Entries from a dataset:

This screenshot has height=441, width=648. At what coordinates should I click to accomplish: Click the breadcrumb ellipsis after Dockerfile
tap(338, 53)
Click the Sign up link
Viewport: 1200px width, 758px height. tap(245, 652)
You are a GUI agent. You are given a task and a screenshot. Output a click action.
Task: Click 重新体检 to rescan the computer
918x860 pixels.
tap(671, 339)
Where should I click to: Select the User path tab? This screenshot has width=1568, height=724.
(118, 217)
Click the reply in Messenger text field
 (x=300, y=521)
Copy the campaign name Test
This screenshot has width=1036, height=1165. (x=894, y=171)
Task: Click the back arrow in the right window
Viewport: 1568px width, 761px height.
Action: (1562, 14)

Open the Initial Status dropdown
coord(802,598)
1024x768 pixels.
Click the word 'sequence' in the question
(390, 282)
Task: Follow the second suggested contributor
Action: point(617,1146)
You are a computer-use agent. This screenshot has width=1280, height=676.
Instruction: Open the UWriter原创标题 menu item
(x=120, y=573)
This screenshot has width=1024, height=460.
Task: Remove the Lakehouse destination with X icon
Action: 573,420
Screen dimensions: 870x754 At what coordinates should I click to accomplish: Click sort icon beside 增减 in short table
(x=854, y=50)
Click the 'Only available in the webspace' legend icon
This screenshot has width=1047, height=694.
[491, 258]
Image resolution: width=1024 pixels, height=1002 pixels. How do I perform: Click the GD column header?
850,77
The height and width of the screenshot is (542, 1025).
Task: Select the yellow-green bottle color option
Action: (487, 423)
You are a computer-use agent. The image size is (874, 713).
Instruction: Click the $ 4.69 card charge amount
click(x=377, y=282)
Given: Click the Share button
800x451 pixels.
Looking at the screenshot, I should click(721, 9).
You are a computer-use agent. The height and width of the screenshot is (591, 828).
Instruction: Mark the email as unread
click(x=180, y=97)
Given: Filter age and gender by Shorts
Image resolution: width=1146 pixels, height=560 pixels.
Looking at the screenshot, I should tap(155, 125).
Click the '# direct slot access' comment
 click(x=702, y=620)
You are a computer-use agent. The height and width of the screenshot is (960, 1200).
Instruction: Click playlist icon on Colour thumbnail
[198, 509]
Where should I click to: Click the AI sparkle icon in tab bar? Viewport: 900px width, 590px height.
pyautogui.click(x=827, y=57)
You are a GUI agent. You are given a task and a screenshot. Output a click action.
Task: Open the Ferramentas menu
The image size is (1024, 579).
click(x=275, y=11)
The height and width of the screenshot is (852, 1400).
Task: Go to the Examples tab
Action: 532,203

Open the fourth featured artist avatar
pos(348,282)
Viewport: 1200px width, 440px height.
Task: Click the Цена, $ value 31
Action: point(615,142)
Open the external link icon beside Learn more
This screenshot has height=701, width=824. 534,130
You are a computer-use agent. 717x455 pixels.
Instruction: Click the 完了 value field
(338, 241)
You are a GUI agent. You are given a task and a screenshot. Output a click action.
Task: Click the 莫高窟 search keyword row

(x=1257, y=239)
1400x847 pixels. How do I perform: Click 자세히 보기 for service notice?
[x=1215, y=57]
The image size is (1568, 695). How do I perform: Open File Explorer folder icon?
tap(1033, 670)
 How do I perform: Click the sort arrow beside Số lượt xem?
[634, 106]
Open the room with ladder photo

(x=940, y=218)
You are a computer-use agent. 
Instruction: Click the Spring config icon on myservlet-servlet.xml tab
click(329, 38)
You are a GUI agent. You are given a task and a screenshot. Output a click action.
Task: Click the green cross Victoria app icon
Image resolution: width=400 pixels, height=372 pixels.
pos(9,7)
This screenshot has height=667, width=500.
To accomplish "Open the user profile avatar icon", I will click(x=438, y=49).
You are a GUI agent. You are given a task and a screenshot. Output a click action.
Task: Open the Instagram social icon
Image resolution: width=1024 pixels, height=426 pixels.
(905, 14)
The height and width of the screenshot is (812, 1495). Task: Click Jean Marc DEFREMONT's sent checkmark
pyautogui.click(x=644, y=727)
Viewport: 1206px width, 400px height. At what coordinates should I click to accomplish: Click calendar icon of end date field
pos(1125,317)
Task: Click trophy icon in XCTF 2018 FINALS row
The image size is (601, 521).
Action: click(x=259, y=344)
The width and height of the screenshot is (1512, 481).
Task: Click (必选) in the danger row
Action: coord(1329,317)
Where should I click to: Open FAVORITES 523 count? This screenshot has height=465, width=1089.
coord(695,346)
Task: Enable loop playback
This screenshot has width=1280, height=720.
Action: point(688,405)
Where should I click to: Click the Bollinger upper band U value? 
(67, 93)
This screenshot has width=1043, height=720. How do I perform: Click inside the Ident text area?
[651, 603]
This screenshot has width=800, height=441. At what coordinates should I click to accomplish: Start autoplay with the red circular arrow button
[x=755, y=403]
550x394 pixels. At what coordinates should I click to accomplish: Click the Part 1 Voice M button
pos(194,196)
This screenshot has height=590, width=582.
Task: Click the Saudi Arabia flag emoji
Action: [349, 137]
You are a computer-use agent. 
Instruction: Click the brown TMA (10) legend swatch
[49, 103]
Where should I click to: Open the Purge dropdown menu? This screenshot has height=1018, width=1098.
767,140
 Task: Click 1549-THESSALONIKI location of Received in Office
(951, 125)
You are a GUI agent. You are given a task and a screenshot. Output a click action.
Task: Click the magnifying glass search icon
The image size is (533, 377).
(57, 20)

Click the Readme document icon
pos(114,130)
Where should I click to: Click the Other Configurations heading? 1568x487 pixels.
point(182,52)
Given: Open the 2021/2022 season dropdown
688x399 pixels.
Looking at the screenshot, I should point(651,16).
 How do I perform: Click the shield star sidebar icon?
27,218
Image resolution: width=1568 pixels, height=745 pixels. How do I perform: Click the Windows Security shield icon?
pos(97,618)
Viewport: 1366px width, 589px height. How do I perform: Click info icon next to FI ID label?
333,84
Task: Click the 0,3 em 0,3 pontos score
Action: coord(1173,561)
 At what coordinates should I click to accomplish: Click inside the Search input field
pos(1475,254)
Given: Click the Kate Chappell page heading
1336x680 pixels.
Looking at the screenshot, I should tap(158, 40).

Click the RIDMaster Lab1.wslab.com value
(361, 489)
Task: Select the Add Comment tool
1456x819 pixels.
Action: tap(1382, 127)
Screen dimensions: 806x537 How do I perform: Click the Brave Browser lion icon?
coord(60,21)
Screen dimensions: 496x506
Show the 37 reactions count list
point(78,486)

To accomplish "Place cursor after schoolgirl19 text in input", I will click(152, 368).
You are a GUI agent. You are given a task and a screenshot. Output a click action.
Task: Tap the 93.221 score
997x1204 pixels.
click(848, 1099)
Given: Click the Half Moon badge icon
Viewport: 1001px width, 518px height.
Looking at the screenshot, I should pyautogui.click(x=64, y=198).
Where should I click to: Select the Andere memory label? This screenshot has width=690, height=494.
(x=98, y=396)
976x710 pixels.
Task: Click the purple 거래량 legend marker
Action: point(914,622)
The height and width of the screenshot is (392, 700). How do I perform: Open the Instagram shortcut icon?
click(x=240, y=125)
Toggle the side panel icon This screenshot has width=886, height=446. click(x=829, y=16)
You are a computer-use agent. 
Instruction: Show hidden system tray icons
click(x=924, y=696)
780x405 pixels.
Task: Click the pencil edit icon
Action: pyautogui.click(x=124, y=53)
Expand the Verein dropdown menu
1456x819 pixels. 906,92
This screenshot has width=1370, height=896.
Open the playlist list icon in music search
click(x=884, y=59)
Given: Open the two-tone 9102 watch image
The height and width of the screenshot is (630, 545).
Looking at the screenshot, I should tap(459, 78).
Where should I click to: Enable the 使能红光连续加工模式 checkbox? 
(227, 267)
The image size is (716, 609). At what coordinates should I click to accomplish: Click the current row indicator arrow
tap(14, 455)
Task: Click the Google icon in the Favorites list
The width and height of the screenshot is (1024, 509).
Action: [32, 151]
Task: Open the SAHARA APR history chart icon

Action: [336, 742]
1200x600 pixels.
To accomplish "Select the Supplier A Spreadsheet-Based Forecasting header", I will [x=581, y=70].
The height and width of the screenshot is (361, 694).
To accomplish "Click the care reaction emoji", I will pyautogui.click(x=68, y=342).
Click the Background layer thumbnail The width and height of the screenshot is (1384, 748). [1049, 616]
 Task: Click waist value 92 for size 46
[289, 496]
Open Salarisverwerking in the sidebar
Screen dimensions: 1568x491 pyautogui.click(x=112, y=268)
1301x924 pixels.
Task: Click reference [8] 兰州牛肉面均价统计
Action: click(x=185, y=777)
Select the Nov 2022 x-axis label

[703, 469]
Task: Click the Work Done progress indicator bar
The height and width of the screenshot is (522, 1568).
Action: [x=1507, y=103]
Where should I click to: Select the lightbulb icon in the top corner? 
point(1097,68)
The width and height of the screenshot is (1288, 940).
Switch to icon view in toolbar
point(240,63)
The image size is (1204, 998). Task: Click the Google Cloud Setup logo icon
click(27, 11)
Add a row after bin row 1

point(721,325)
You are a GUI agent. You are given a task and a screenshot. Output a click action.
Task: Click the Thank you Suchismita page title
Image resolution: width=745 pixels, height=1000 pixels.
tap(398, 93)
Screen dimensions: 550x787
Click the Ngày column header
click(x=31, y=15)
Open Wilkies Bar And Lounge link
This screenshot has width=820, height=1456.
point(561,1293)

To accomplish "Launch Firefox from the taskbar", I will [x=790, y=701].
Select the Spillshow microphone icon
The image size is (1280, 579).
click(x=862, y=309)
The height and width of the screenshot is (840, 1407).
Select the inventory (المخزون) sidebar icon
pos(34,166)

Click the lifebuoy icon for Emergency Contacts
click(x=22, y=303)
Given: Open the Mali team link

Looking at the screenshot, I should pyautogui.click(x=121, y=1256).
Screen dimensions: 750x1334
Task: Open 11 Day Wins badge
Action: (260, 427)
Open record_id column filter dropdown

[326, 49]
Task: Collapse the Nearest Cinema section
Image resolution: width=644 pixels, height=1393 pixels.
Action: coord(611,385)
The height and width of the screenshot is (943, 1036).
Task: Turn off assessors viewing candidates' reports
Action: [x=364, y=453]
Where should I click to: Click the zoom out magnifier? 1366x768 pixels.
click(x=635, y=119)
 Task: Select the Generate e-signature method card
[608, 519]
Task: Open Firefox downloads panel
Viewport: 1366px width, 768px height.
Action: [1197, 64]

THE TASK:
Please write out the items again, starting at the line that contains "Task: Click the Google icon" and stopping after the line that contains "will pyautogui.click(x=68, y=342).". Change "Favorites list" to "Bookmarks list" and keep everything else the same.

EXERCISE OUTPUT:
Task: Click the Google icon in the Bookmarks list
The width and height of the screenshot is (1024, 509).
Action: [32, 151]
Task: Open the SAHARA APR history chart icon

Action: [336, 742]
1200x600 pixels.
To accomplish "Select the Supplier A Spreadsheet-Based Forecasting header", I will [x=581, y=70].
The height and width of the screenshot is (361, 694).
To accomplish "Click the care reaction emoji", I will pyautogui.click(x=68, y=342).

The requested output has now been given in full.